Autant ma copine était émue, autant elle espérait que le spectacle ne soit pas trop long ; elle avait encore tellement de patients à voir ! Avec ses collègues qui tombent malades les unes après les autres, son horaire – rempli d’heures supplémentaires – est plus chargé que jamais.

« C’est triste à dire, mais j’espérais que ce soit un petit rigodon bien rythmé... »

Le vent a commencé à percer mes os. Je me suis relevée. Tout au long du chemin de retour, j’ai pensé au marcheur qui chantait Hallelujah. Une chanson souvent entendue lors de funérailles. Une chanson qui pourrait incarner la mort, mais qui, au contraire, célèbre la vie.

Dans l’essai The Holy or the Broken, Alan Light s’intéresse à l’histoire de l’hymne en dressant un parallèle entre son auteur, Leonard Cohen, et le jeune Jeff Buckley – qui l’a rendu si populaire. Deux générations d’hommes qui l’ont apprivoisé bien différemment.

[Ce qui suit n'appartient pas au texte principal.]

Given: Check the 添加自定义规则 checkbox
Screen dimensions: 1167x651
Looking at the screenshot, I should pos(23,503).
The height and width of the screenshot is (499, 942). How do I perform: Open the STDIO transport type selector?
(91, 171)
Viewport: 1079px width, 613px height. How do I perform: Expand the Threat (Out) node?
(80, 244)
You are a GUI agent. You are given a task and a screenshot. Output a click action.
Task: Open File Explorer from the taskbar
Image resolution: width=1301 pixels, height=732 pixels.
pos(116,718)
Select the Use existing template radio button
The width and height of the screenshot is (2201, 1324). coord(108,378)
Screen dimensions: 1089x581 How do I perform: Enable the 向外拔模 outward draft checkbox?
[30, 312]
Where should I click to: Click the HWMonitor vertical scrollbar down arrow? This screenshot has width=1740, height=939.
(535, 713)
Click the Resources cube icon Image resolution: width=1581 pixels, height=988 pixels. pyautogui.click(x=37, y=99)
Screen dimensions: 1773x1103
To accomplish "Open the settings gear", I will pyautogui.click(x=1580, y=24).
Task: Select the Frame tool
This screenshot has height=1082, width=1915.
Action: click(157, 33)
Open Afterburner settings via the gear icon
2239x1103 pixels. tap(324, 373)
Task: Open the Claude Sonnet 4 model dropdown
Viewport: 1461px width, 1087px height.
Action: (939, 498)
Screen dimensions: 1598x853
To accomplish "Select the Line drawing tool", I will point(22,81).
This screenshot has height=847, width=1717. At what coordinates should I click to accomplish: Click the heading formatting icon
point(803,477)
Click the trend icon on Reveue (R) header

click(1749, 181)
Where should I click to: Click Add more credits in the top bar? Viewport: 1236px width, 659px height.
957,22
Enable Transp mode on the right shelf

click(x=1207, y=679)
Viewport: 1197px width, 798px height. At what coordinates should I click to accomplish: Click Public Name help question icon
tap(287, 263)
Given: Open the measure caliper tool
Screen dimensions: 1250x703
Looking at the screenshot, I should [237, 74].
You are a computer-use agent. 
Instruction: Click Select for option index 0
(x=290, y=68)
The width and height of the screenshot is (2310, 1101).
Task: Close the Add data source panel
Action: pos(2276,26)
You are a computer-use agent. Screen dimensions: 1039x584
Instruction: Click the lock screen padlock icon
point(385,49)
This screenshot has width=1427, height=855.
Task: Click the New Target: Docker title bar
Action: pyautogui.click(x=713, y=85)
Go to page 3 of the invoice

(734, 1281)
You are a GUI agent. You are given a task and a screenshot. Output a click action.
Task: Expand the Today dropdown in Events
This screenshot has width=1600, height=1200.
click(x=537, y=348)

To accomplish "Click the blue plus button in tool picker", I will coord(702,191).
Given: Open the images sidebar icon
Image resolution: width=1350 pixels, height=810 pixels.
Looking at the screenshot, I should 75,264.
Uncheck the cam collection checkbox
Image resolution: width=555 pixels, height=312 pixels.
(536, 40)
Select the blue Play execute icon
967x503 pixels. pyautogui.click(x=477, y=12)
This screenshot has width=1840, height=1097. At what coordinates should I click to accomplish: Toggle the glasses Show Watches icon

C’est que le texte peut prendre tant de sens différents ! Le journaliste met d’ailleurs en relief les symboles tant mystiques que sexuels dont il regorge…

Leonard Cohen a dit qu’avec cette chanson, il souhaitait nous rappeler que l’Hallelujah peut émerger de situations qui n’ont rien à voir avec la religion. Ici, le terme peut donc être entendu comme une prière, mais aussi comme un soulagement, une catharsis, une rédemption ou même l’acceptation que les choses sont telles qu’elles sont.

« There’s a blaze of light in every word / it doesn’t matter which you heard / the holy, or the broken Hallelujah », chantait l’homme que j’avais croisé.

Au sujet de ce couplet, Alan Light écrit qu’il s’agit de lignes particulièrement importantes. Il y a un éclat de lumière dans chaque mot. Si je me permets une traduction maison, il indique que « Cohen nous dit, sans recourir au sentimentalisme, de ne pas succomber au désespoir ou au nihilisme. Les critiques se sont attardées au tragique de ses paroles, mais celles-ci nous offrent de l’espoir face à un monde cruel. Qu’il soit saint ou brisé, il demeure un Hallelujah ».

J’aime croire que c’est cet espoir que le vieillard appelait haut et fort.